List each line of the records below that contains the word "pixels".

(Records for locating words and elements)
* * *

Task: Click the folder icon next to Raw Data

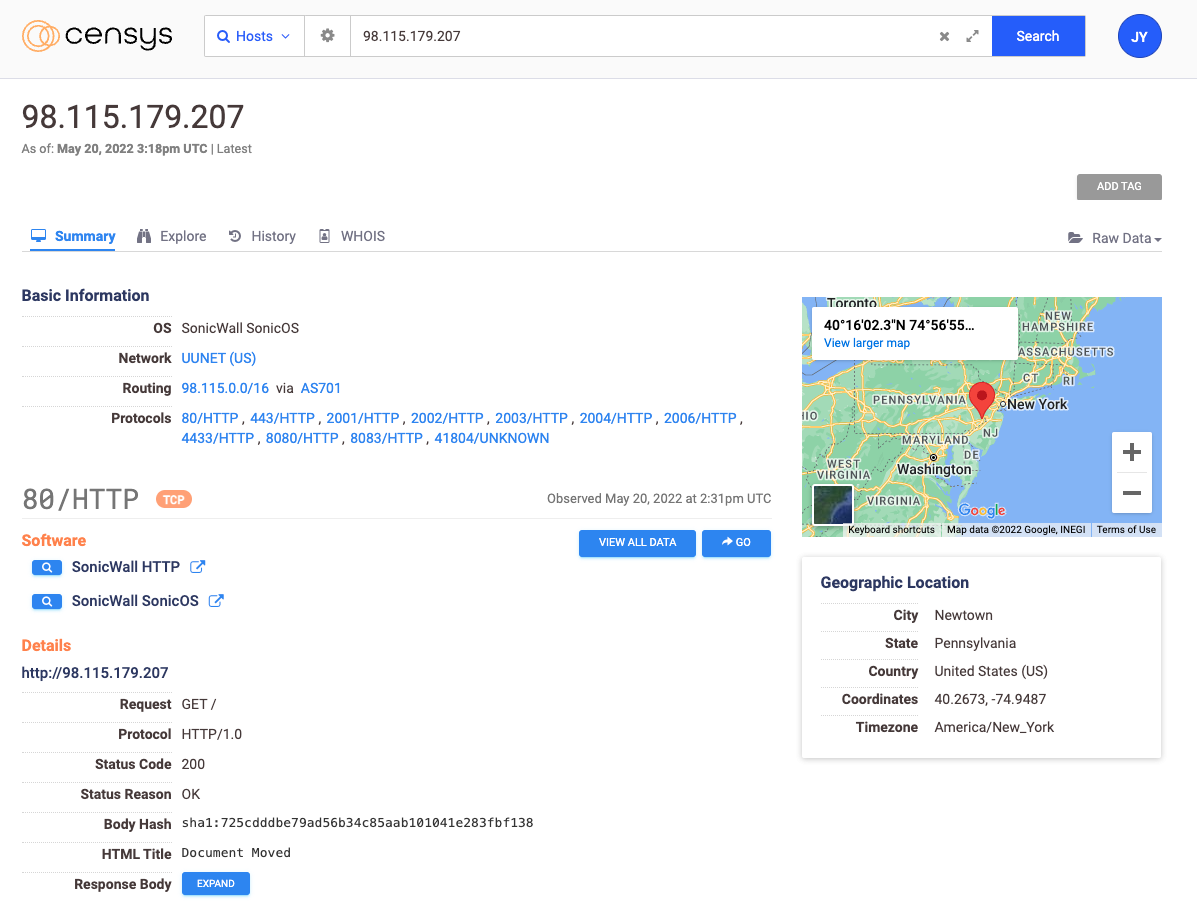Action: pyautogui.click(x=1075, y=237)
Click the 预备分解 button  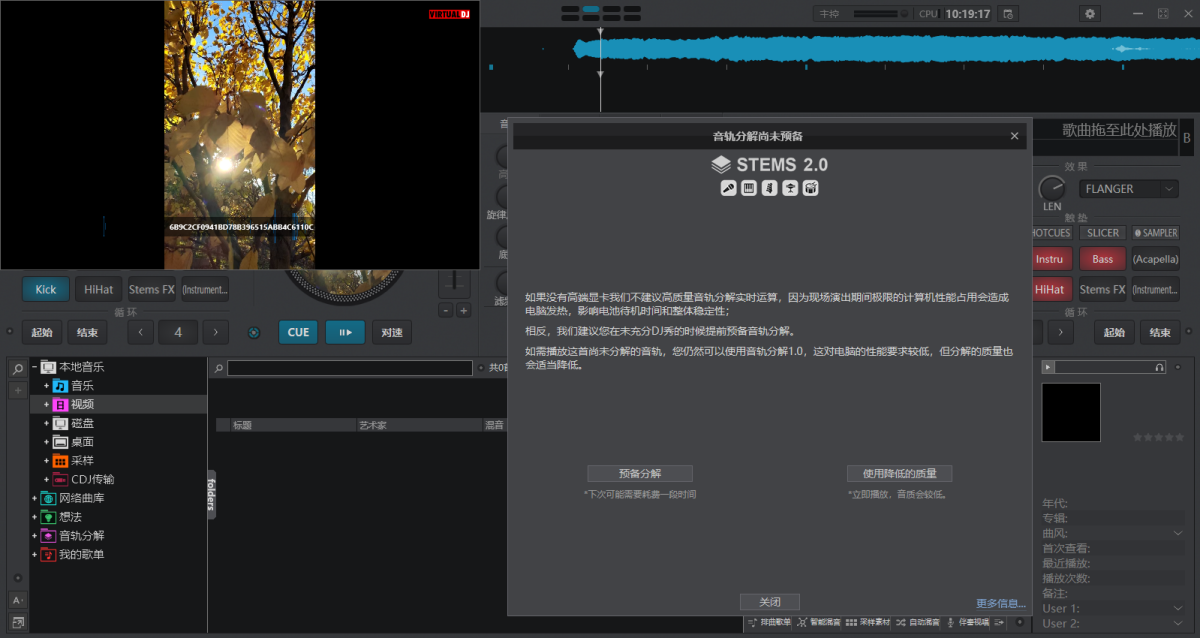[x=640, y=473]
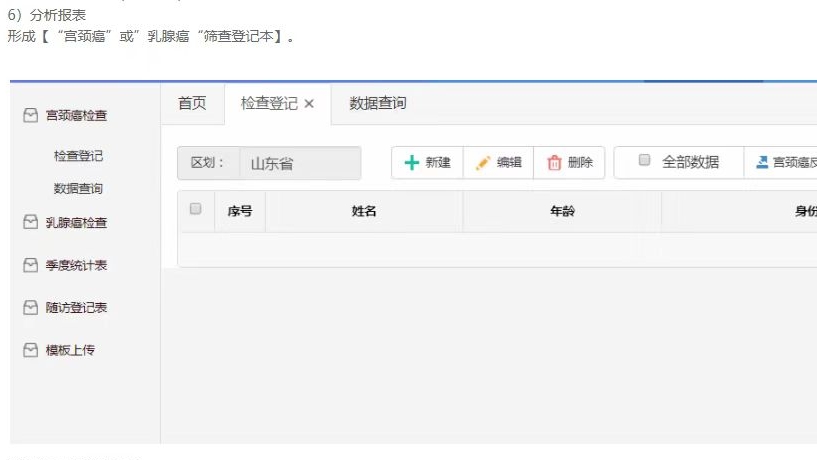This screenshot has width=817, height=460.
Task: Select the 检查登记 tab label
Action: click(269, 103)
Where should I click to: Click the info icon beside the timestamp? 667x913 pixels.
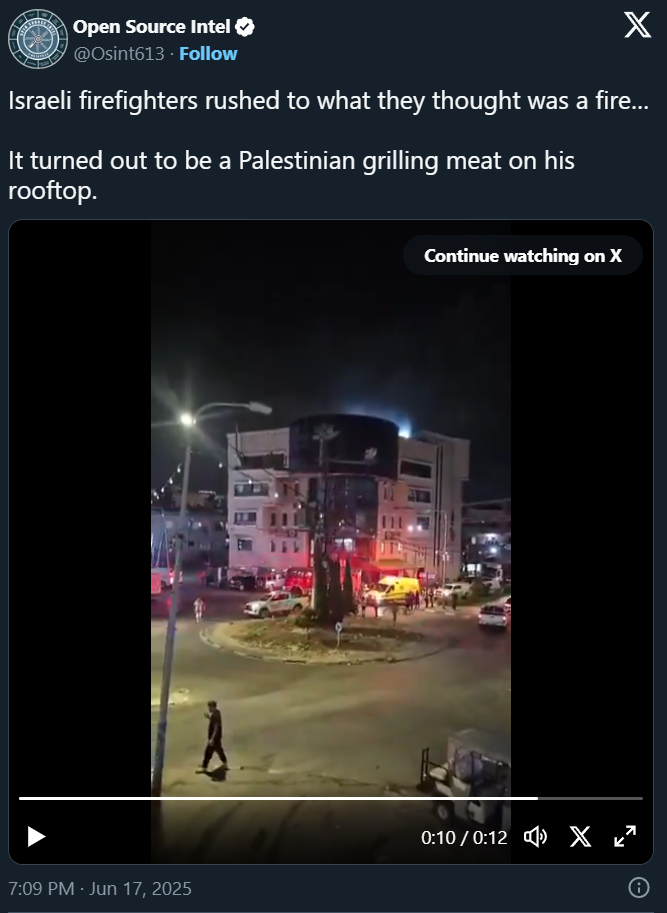click(x=638, y=887)

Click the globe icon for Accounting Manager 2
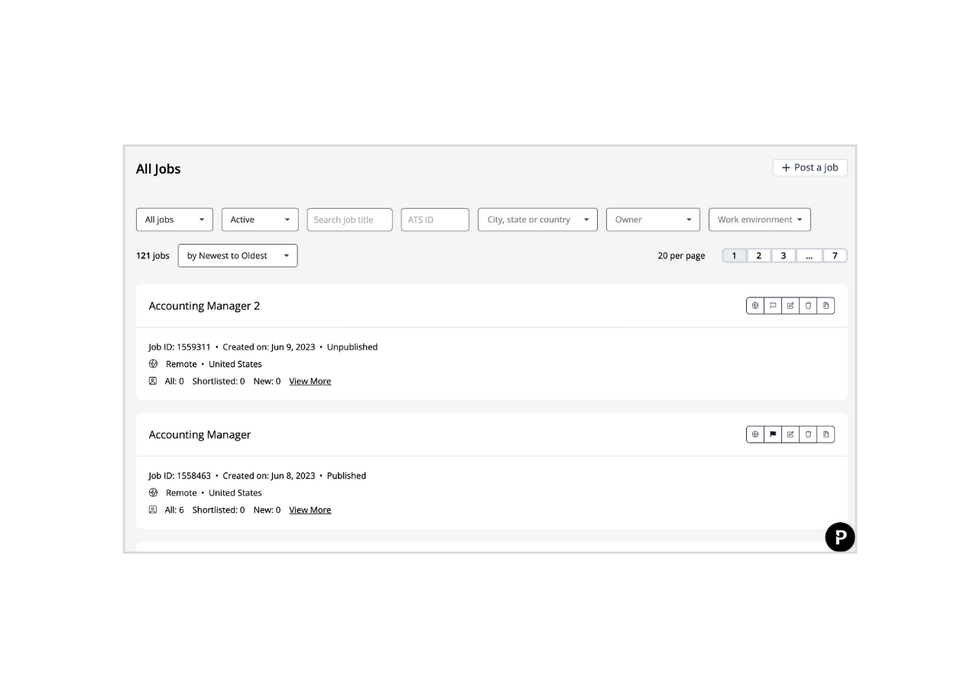click(x=755, y=306)
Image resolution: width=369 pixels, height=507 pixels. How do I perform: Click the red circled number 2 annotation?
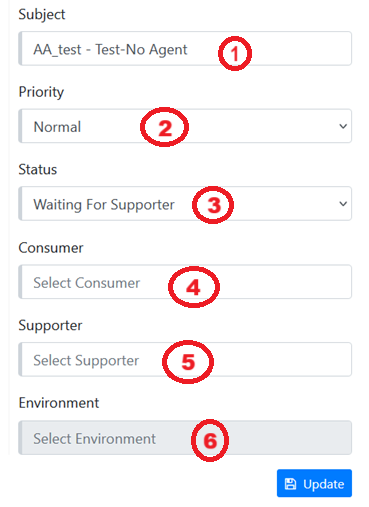(165, 127)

* * *

**Solution to the exercise:**
Where should I click to: Click the info icon beside the timestamp? 667x913 pixels.
Image resolution: width=369 pixels, height=507 pixels. How do I perform: Click the red circled number 2 annotation?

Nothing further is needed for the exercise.